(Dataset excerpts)
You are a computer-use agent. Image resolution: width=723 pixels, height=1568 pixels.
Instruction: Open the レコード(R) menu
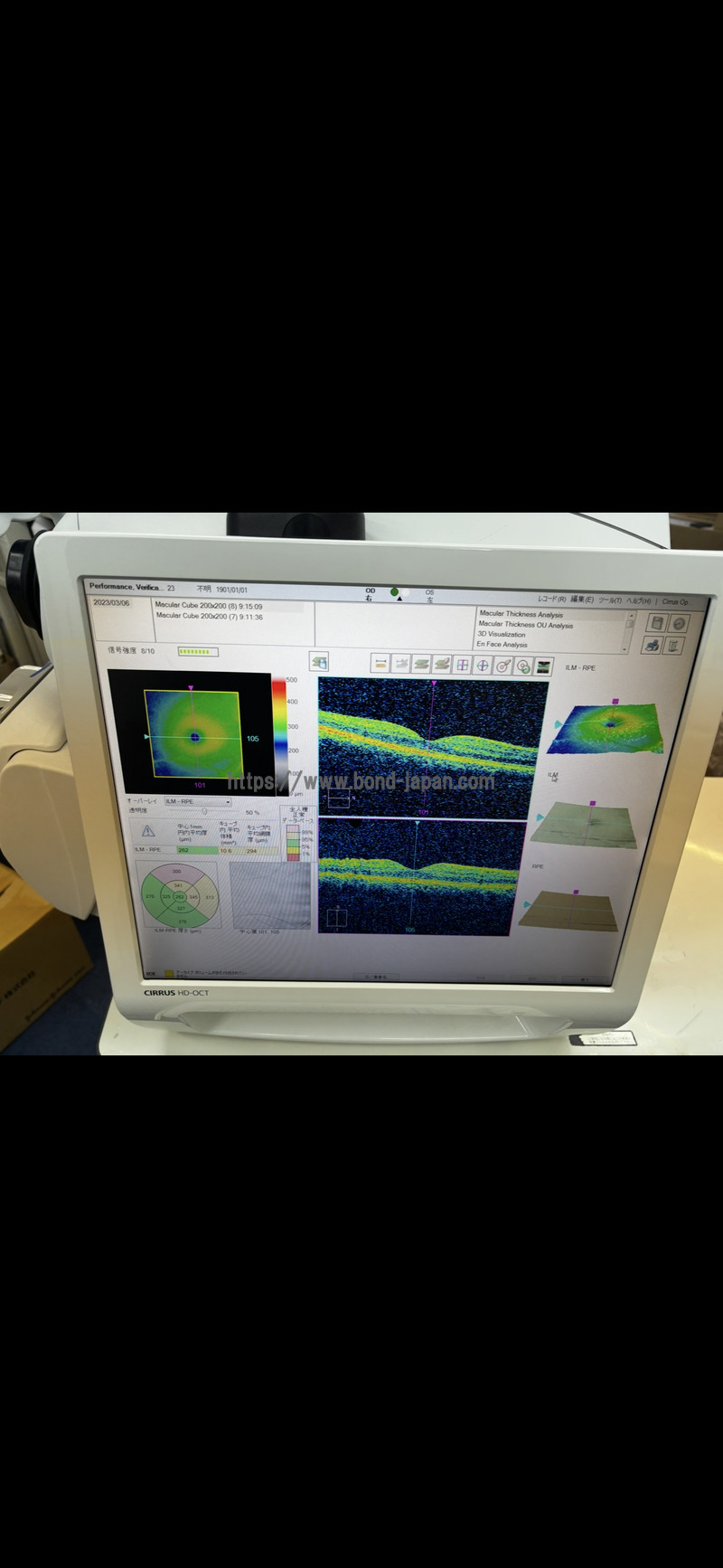[x=551, y=600]
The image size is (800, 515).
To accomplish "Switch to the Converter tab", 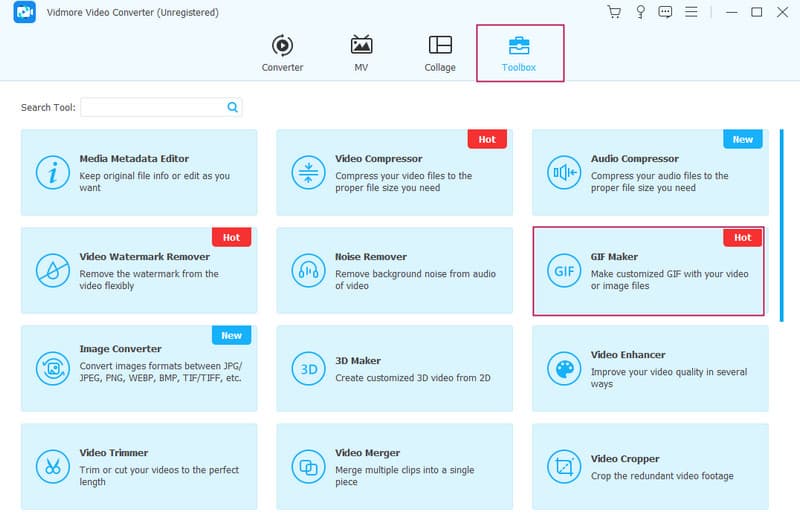I will coord(282,53).
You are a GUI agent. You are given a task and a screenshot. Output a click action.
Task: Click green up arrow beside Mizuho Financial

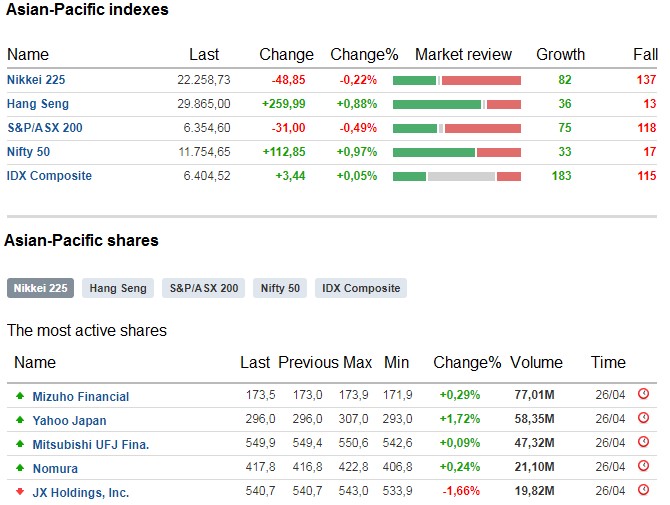[19, 396]
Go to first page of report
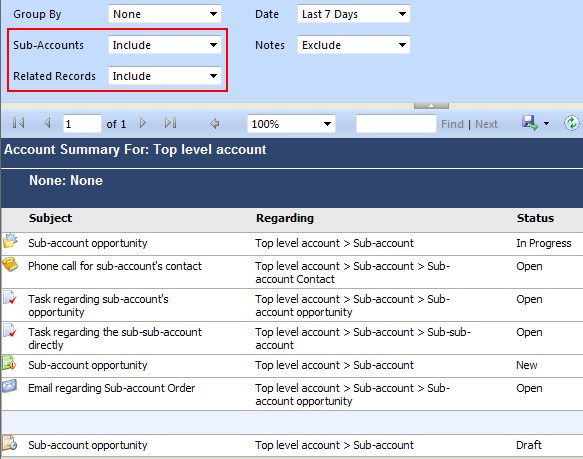The width and height of the screenshot is (583, 459). click(18, 123)
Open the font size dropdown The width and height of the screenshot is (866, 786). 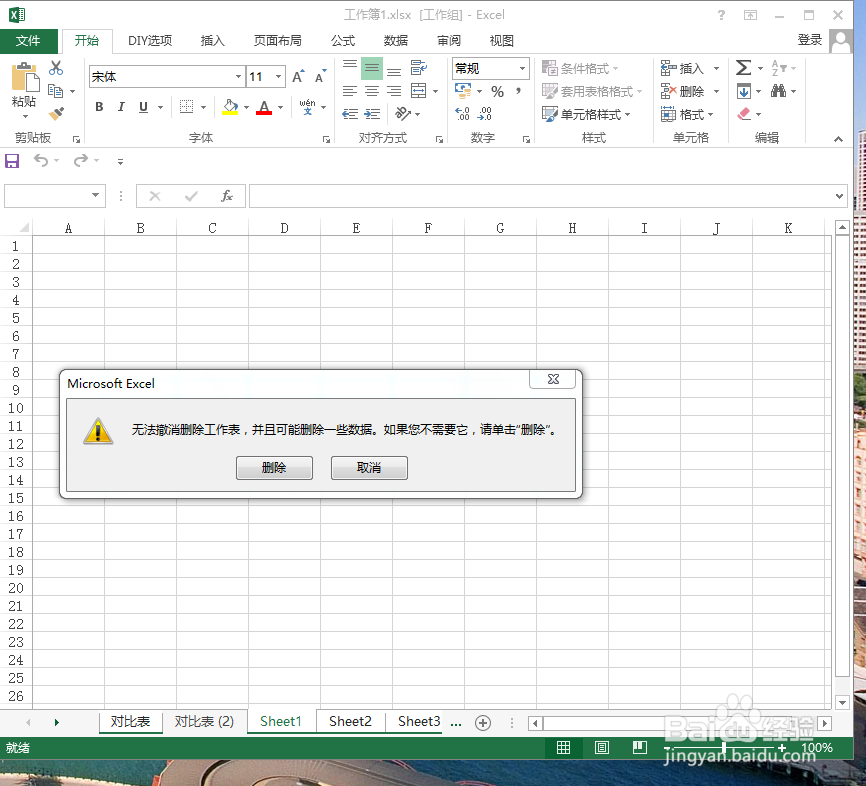[278, 76]
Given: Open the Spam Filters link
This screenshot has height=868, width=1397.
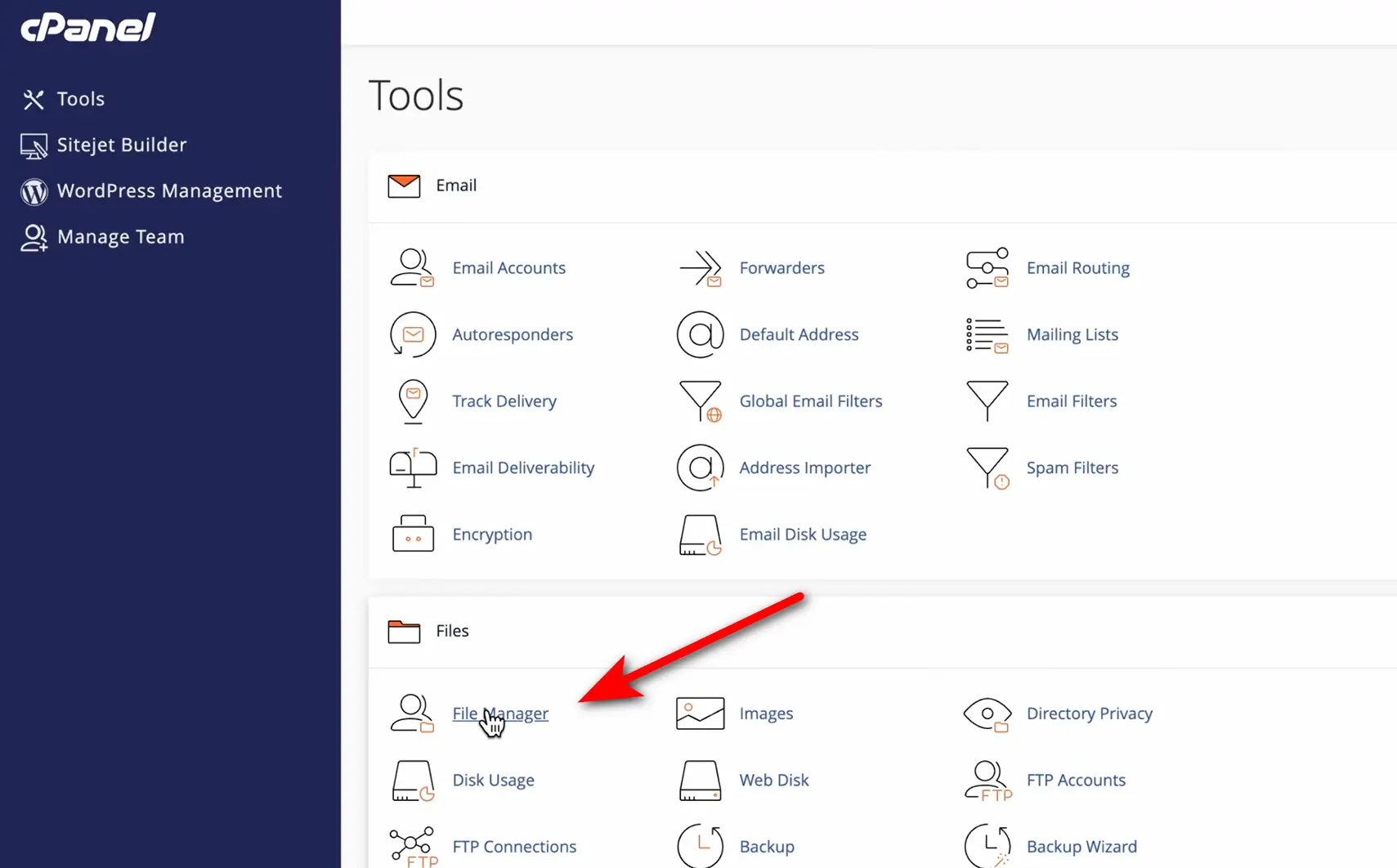Looking at the screenshot, I should point(1072,468).
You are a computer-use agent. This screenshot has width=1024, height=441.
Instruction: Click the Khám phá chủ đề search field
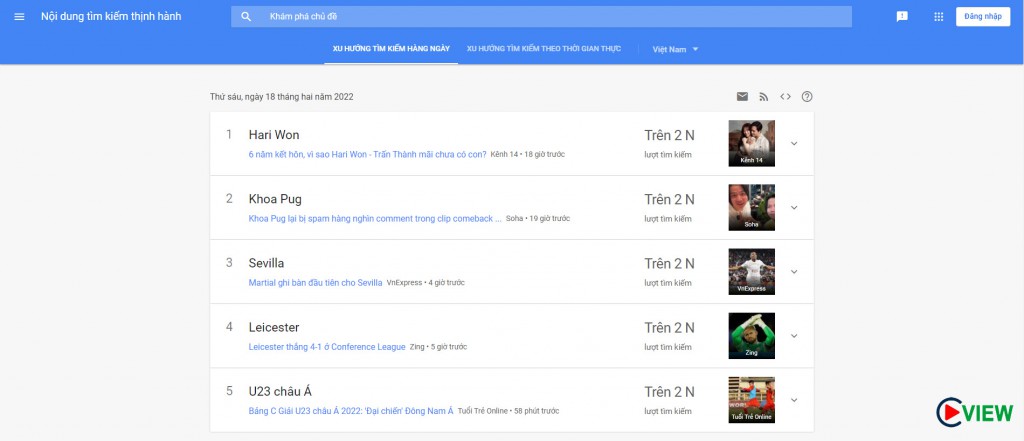[541, 16]
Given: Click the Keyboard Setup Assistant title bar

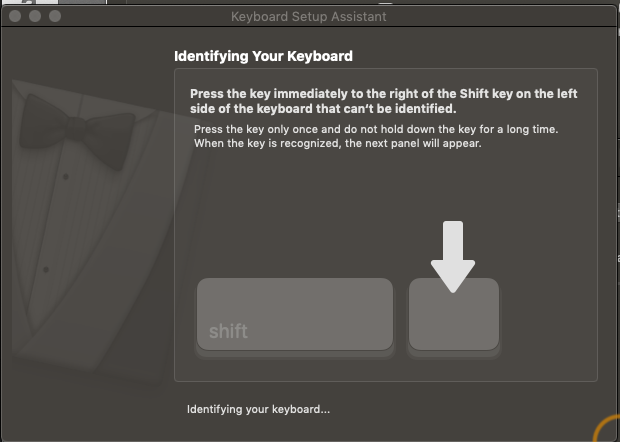Looking at the screenshot, I should [308, 17].
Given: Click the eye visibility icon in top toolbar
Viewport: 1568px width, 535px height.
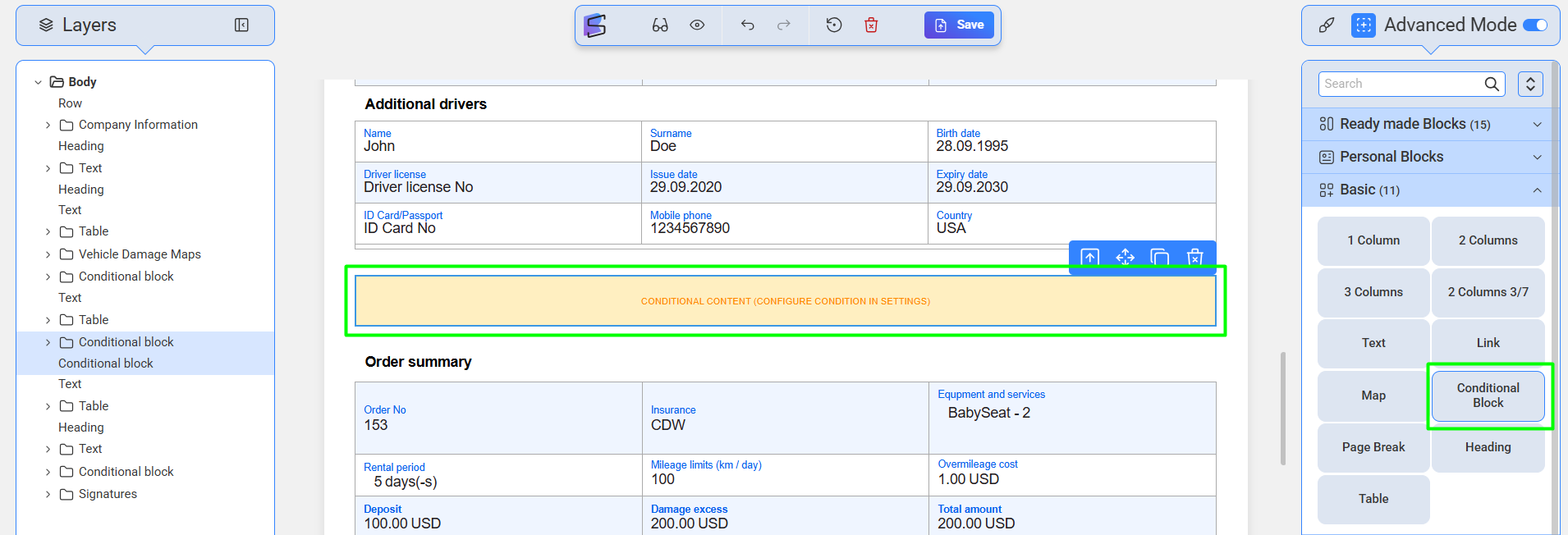Looking at the screenshot, I should click(697, 25).

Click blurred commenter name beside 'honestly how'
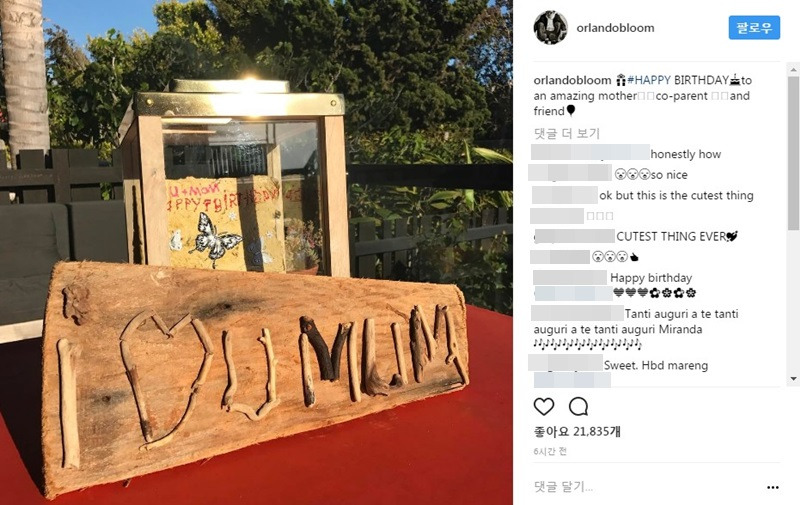click(590, 153)
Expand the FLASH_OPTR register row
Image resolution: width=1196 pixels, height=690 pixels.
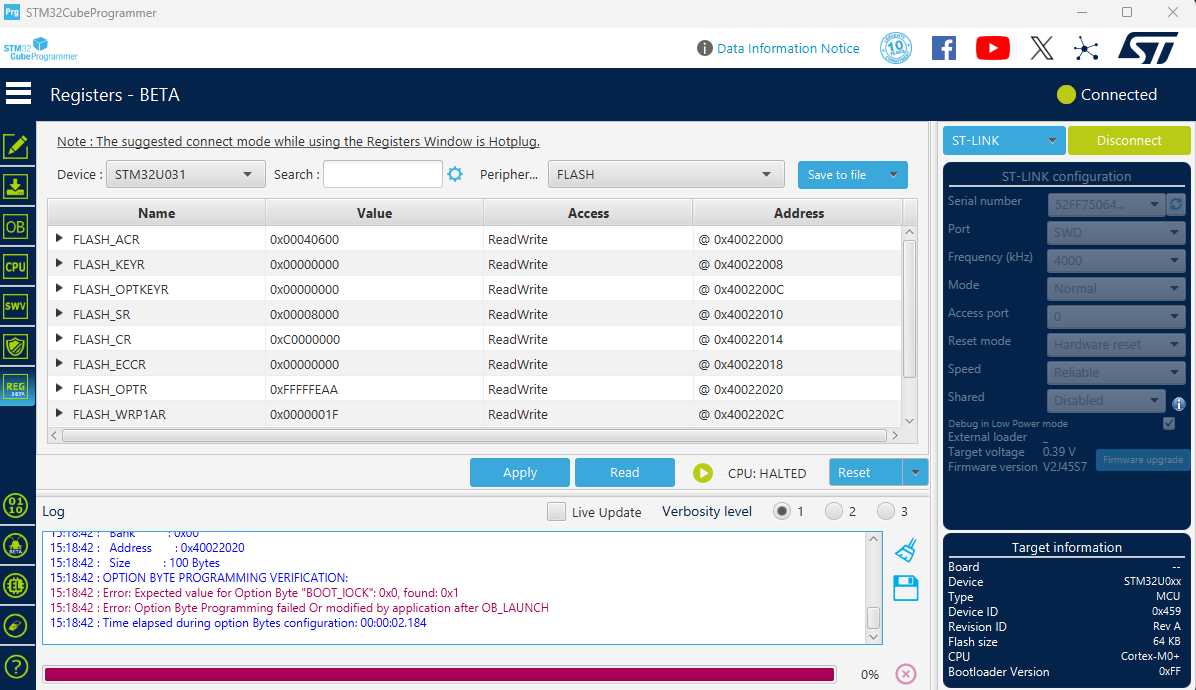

- _The problem_: Scan the records for the word "computer" and copy every line where it is found.

- _Solution below_:
You are a computer-use agent. Image resolution: width=723 pixels, height=1568 pixels.
You are a computer-use agent. This screenshot has width=1024, height=441.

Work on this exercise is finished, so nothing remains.